> **ZIEL A**: Übersetze den folgenden Satz aus dem Text über die Produktion „Zusammenarbeit“ ins Englische: „Einfache Kartons verwandeln sich unter ihren Händen mit Gewebeklebeband, einer Heißklebepistole und ein bisschen Phantasie in U-Bahnen und Busse.“

> **TEXTAUSSCHNITT**:

<<<<

“Meinungen sind der Tod einer jeden Begegnung”

© Marie Tollkühn
Conny Glowniewski und Rahel Savoldelli, dazwischen die Autorin © Marie Tollkühn

Heute und morgen zeigt Grenzenlos Kultur “Zusammenarbeit” – sechs Thikwa-Schauspieler und sechs Performer der freien Szene haben sich eine Woche lang zu Künstlerpaaren zusammengefunden und schauen, was passiert. Ein Blick hinter die Kulissen

In der aus Biertischen improvisierte Bastelecke wuseln fröhlich zwei der sechs Paare umher, die in der festivalinternen Produktion “Zusammenarbeit“ je einen Teil gestalten. Einfache Kartons verwandeln sich unter ihren Händen mit Gewebeklebeband, einer Heißklebepistole und ein bisschen Phantasie in U-Bahnen und Busse. Neben erbitterten Kämpfen um das Klebeband basteln sie gemeinsam, lachen und singen: über einen Mann mit Akkordeon, über eine Fahrkartenkontrolleurin und über Lili Marleen.

>>>>

> **Zeilen, entnommen aus einer Sammlung**:
<<<<

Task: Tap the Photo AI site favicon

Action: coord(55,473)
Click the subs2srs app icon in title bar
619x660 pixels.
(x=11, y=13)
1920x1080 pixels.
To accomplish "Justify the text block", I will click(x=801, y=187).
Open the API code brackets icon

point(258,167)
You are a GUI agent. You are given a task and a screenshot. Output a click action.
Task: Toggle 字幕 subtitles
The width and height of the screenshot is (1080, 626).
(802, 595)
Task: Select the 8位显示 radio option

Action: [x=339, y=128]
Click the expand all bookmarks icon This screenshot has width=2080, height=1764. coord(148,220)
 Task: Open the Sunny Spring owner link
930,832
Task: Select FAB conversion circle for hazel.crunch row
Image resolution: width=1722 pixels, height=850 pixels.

>>>>

> **ZIEL B**: Ändere bitte in den Zeilen den Abschnitt, der mit der Zeile „1920x1080 pixels.“ beginnt und mit der letzten Zeile endet: Ersetze jedes „screenshot“ durch „image“ und gib nur diesen Abschnitt sonst unverändert wieder.

> **ERGEBNIS A**: Under their hands, simple cardboard boxes turn into subway cars and buses with the help of duct tape, a hot glue gun and a bit of imagination.

> **ERGEBNIS B**:
1920x1080 pixels.
To accomplish "Justify the text block", I will click(x=801, y=187).
Open the API code brackets icon

point(258,167)
You are a GUI agent. You are given a task and a image. Output a click action.
Task: Toggle 字幕 subtitles
The width and height of the image is (1080, 626).
(802, 595)
Task: Select the 8位显示 radio option

Action: [x=339, y=128]
Click the expand all bookmarks icon This image has width=2080, height=1764. coord(148,220)
 Task: Open the Sunny Spring owner link
930,832
Task: Select FAB conversion circle for hazel.crunch row
Image resolution: width=1722 pixels, height=850 pixels.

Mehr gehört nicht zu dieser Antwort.